Figure 2.

Hydrodynamic and EM analysis of partially purified myosins. (A) TEV-eluted Myo4p, Myo2p, Myo2/4p, and Myo4/2p were analyzed by velocity sedimentation in 5–20% sucrose gradients. Fractions were collected from the bottom of the gradient and analyzed by silver stain and Western blot. Parallel gradients containing the protein standards catalase, aldolase, albumin, and ovalbumin were used to generate a sedimentation coefficient curve and obtain sedimentation coefficient values of 9.1 ± 0.6S for Myo2p (n = 5), 7.6 ± 0.3S for Myo4p/She3p (n = 8), 7.4 ± 0.2S for Myo4p she3Δ, (n = 4), 9.1 ± 0.4S Myo4/2p (n = 2), and 7.3S for Myo2/4p.
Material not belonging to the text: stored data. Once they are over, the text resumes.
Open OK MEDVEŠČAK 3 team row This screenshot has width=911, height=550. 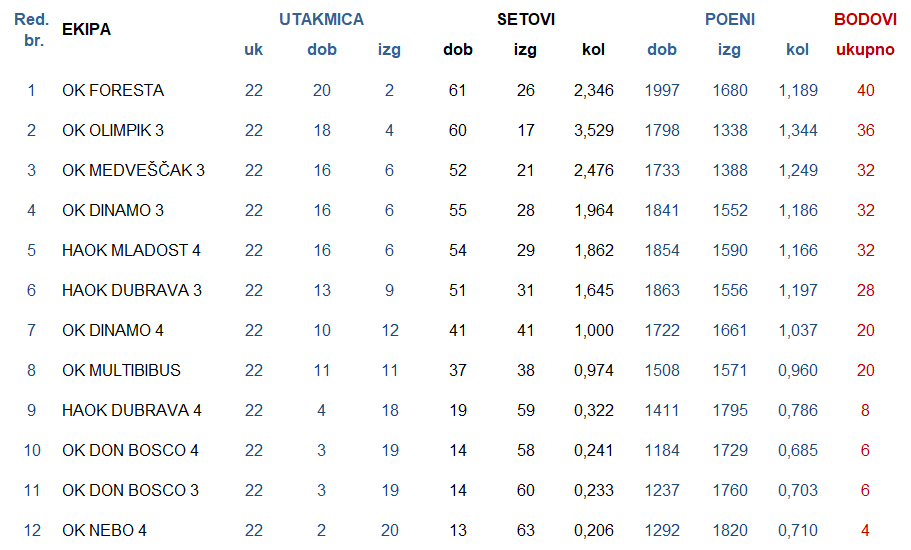[133, 171]
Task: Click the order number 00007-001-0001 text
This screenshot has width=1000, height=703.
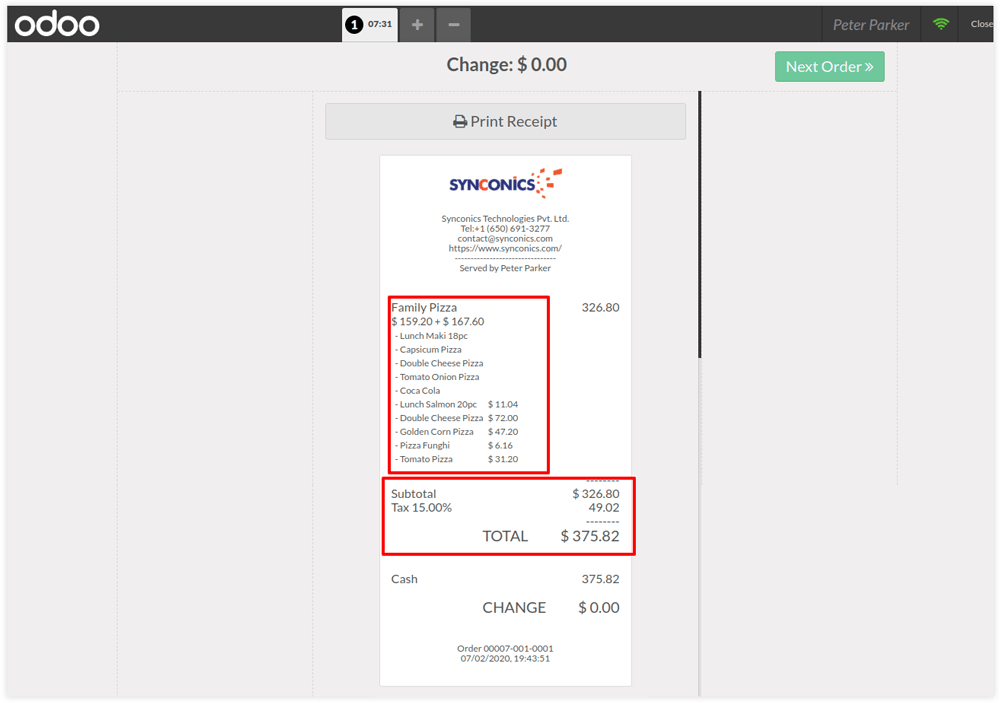Action: tap(505, 649)
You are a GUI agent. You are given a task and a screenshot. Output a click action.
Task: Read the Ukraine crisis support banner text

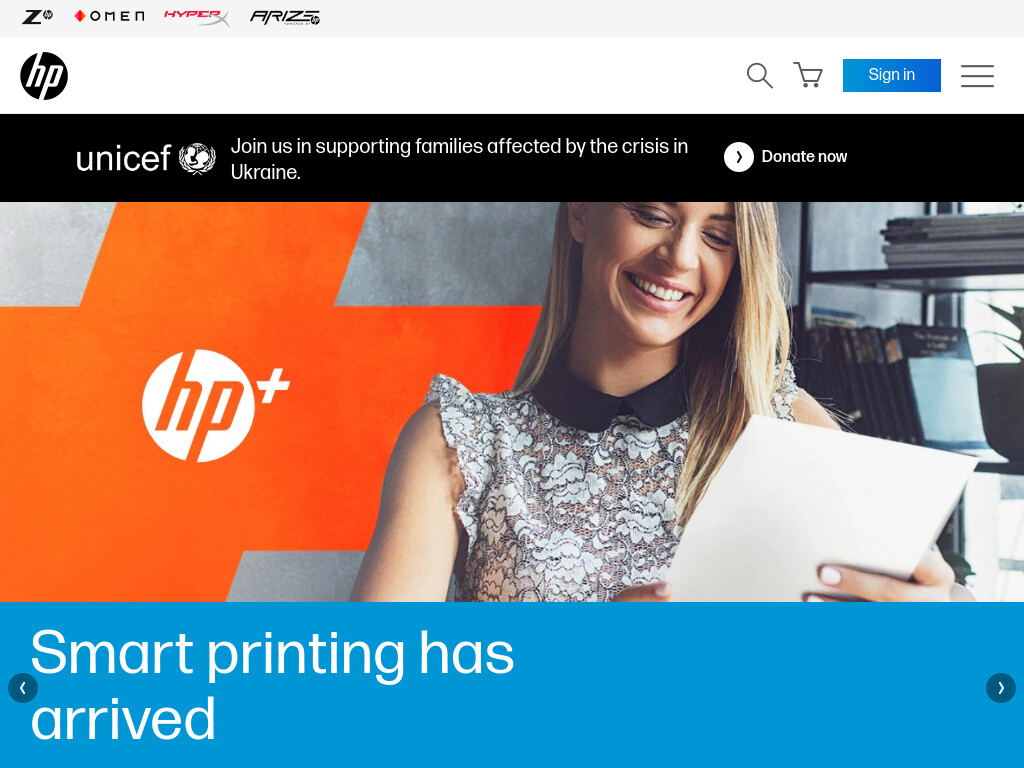click(x=459, y=159)
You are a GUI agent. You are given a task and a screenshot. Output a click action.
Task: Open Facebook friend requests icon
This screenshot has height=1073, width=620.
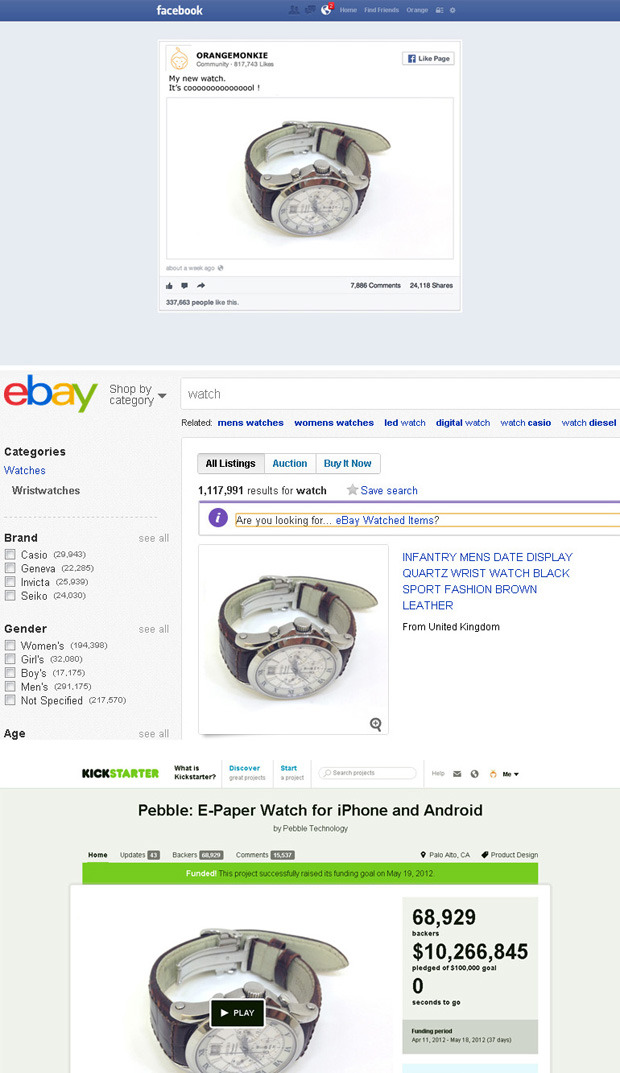[x=294, y=10]
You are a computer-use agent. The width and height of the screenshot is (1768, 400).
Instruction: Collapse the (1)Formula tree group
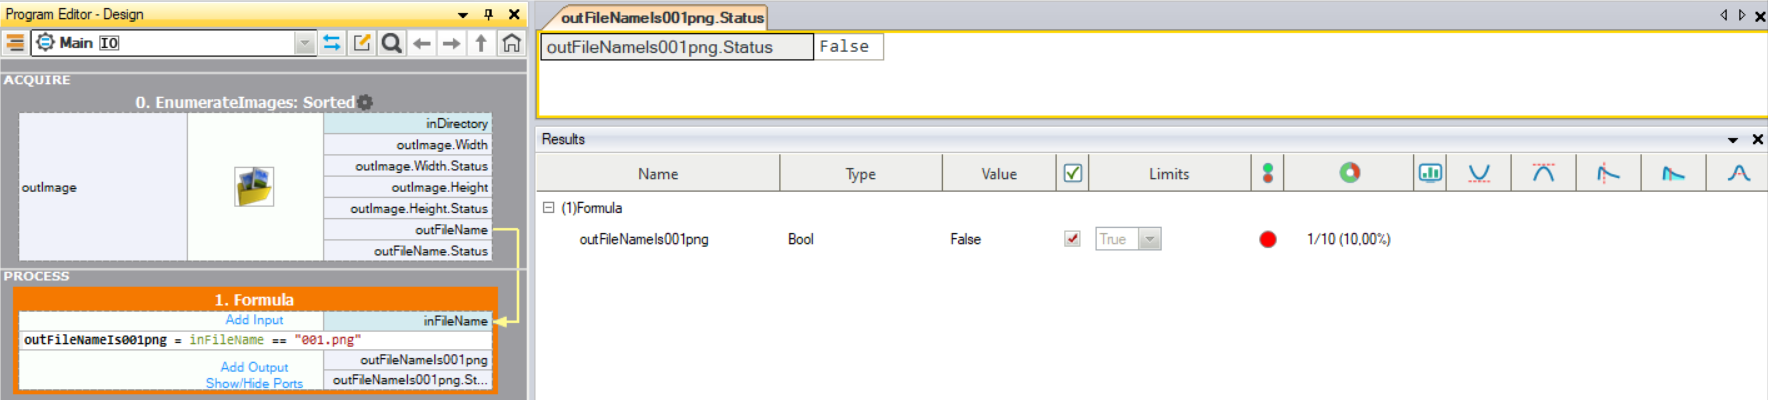tap(548, 208)
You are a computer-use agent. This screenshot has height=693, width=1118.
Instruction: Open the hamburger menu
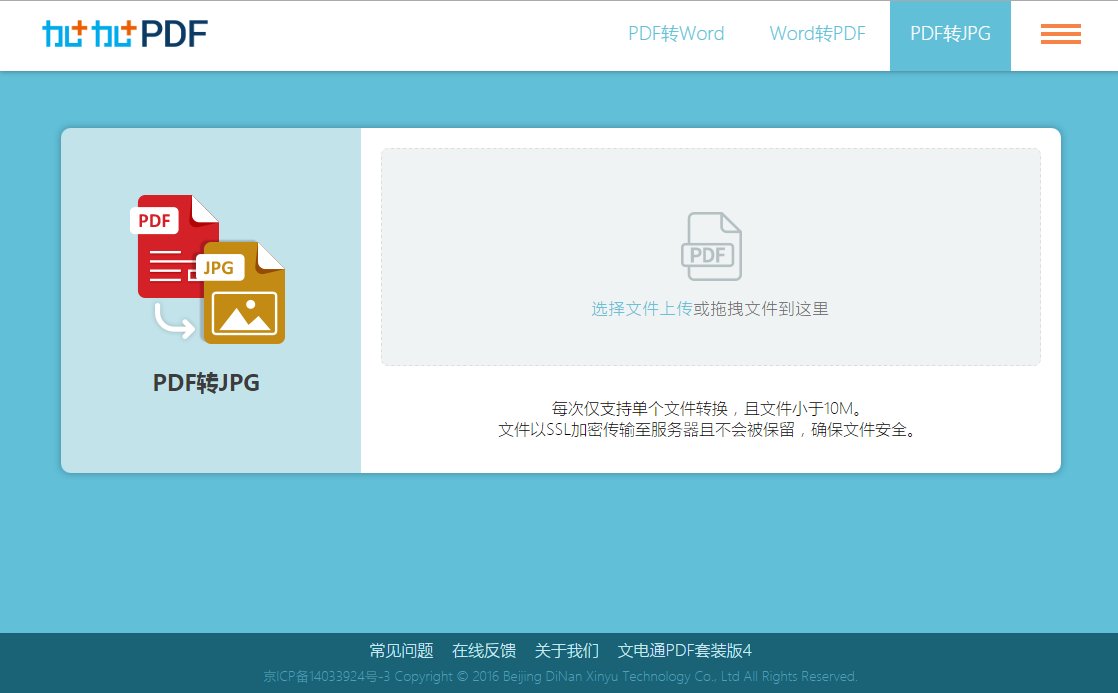(1060, 34)
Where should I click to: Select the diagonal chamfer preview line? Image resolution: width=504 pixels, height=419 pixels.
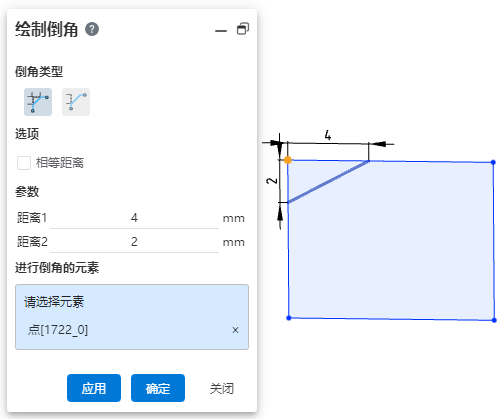(x=328, y=182)
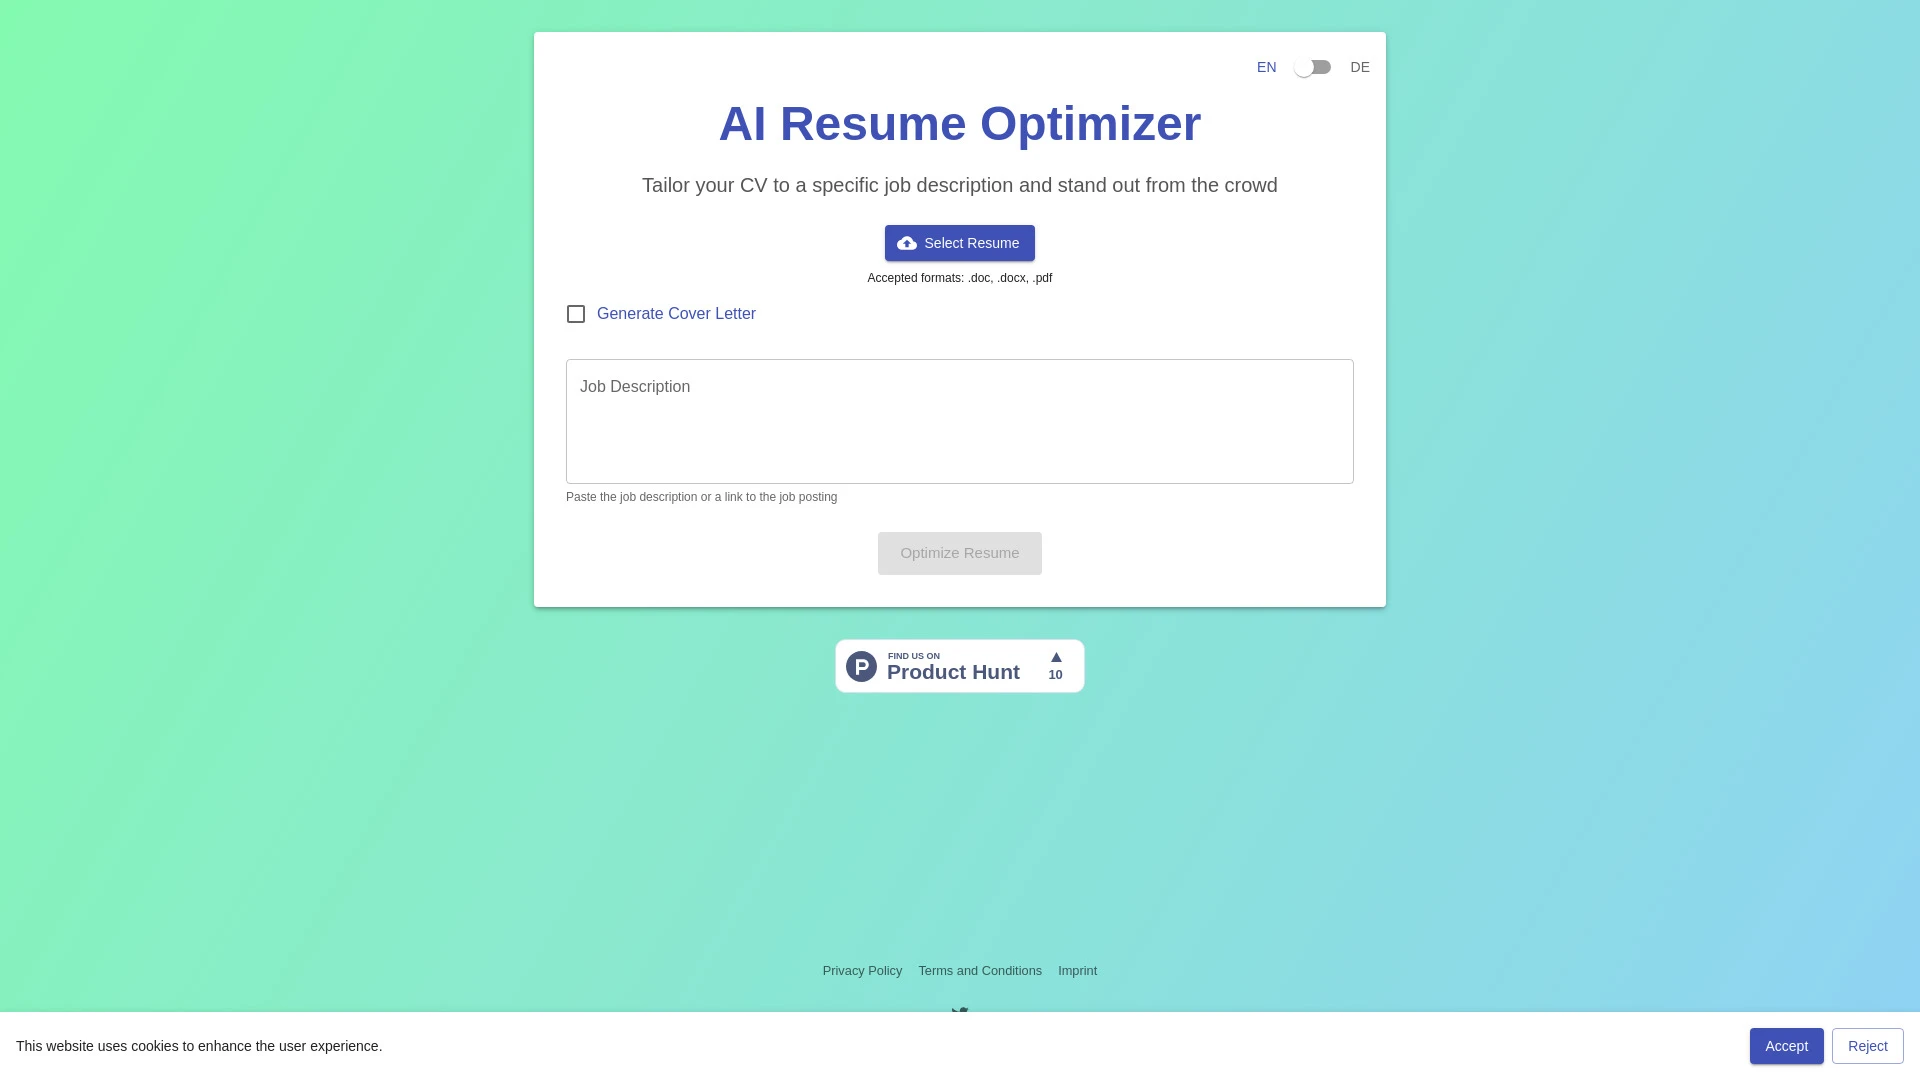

Note that She2p disassociates from Myo4p and She3p in the sucrose gradient. (B) EM images indicate that Myo2p is a dimer and Myo4p is a monomer. Partially purified (TEV eluted) Myo2p-GFP and Myo4p-GFP were analyzed by rotary shadowing electron microscopy. Representative images of Myo2p-GFP and Myo4p-GFP are shown. Myo2p-GFP images contain many examples of three globular domains linked into a Y-shaped structure. For Myo4p-GFP, the predominant image is of a single dot, likely the motor domain. In a few examples (left-most images), both the head and neck domains are visible. In very rare instances (bottom right), what might be a Myo4p-GFP dimer is visible.